Friday, March 2, 2018

Friday's Guest - Priscilla Brown #MFRWauthor #BooksWeLoveLTD #contemporary romance #Australia #NewSouthWales

1. What’s your genre and do you write in more than one?  Contemporary romance is currently my sole genre.

2. Did you choose your genre or did it choose you? It chose me. Some years ago, as Australian correspondent for UK Writers’ News, I attended a Romance Writers of Australia conference. I left the conference inspired to write romance novels, something I’d never considered in either genre or length.

3. Is there any genre you’d like to try? Or is there one you wouldn’t? Historical appeals, specifically the medieval period, but at the moment I am daunted by the amount of research necessary. Not mystery, fantasy.

4. What fiction do you read for pleasure? A wide variety, including romance, historical, light crime and general (non-genre) novels

5. Tell me a bit about yourself and how long you’ve been writing. I’m based in regional New South Wales.
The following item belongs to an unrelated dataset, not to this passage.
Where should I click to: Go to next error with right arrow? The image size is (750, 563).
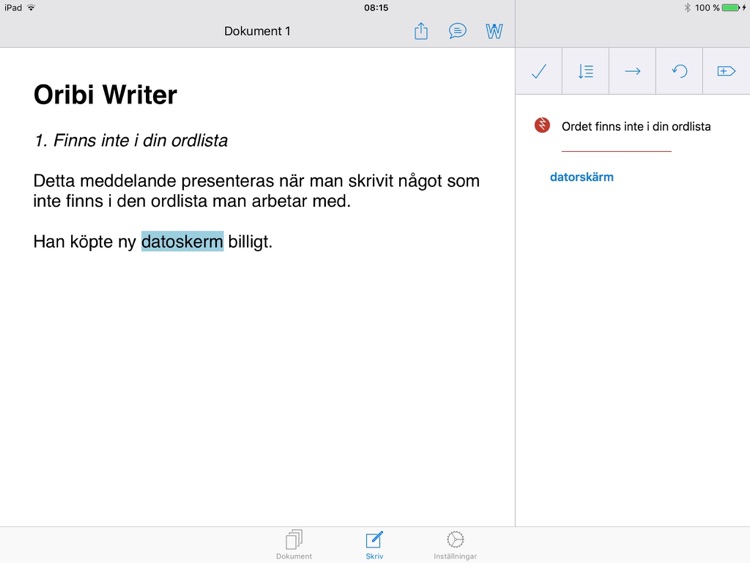[x=632, y=71]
I’ve been writing for many years; my published career started with non-fiction magazine articles, and continued via short stories in various genres to book-length romance.

6. Which of your characters is your favourite? A male favourite is Lee, chief protagonist in the forthcoming romance Class Act, because of his significant character development. From a man held hostage by guilt and regrets and coping only through rigid control of every aspect of his life, he comes to realise that he can break free and permit himself to love.
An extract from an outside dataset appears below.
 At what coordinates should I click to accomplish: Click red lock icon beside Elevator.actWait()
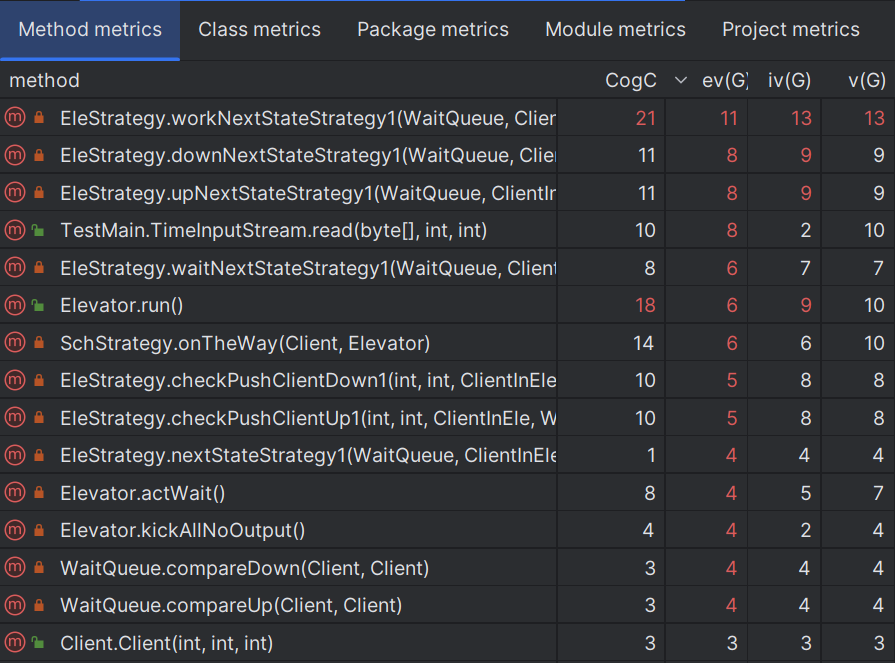coord(38,493)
7. Are there villains in your books and how were they created?  Not villains in the sense of being criminal, but the stories do contain a character whose malicious actions or motives are important to the plot. I don’t know how they were created—they arrived ready-made to speak, and wrote themselves in!

8. What are you working on now? The missing middle of a story that has its beginning and ending.
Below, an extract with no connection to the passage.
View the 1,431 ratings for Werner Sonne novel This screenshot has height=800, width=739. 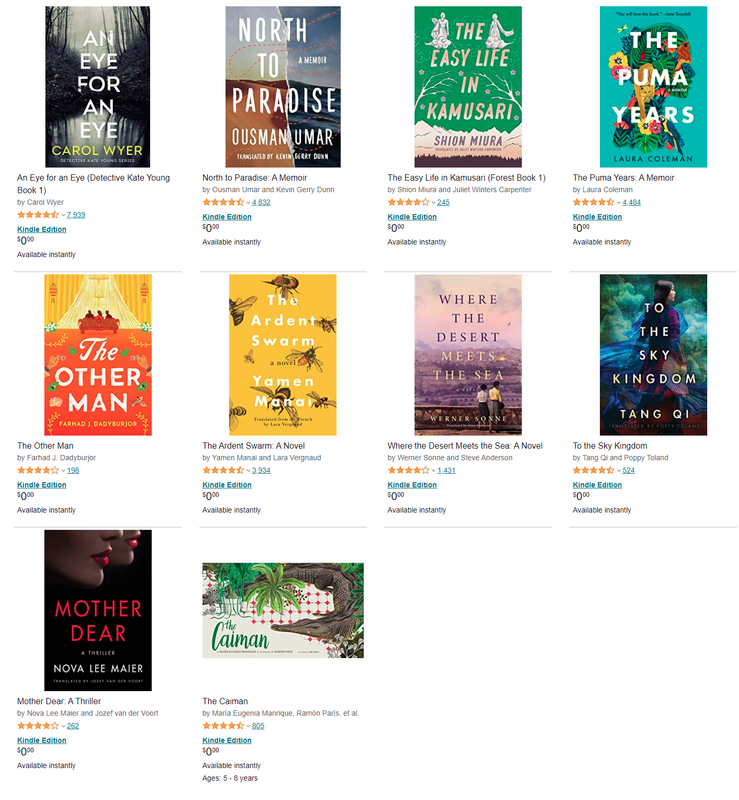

 9. What’s your latest release and how did the idea arrive? Silver Linings is a romantic comedy born of my enrolment in a silver jewellery class, about which there was nothing either romantic or comedic so I invented a more enjoyable experience.

1 comment:

Rosemary Morris said...

Thank you for sharing this. Villains can be tricky to write about because it's too easy t make them stereotypes, in other words, all bad.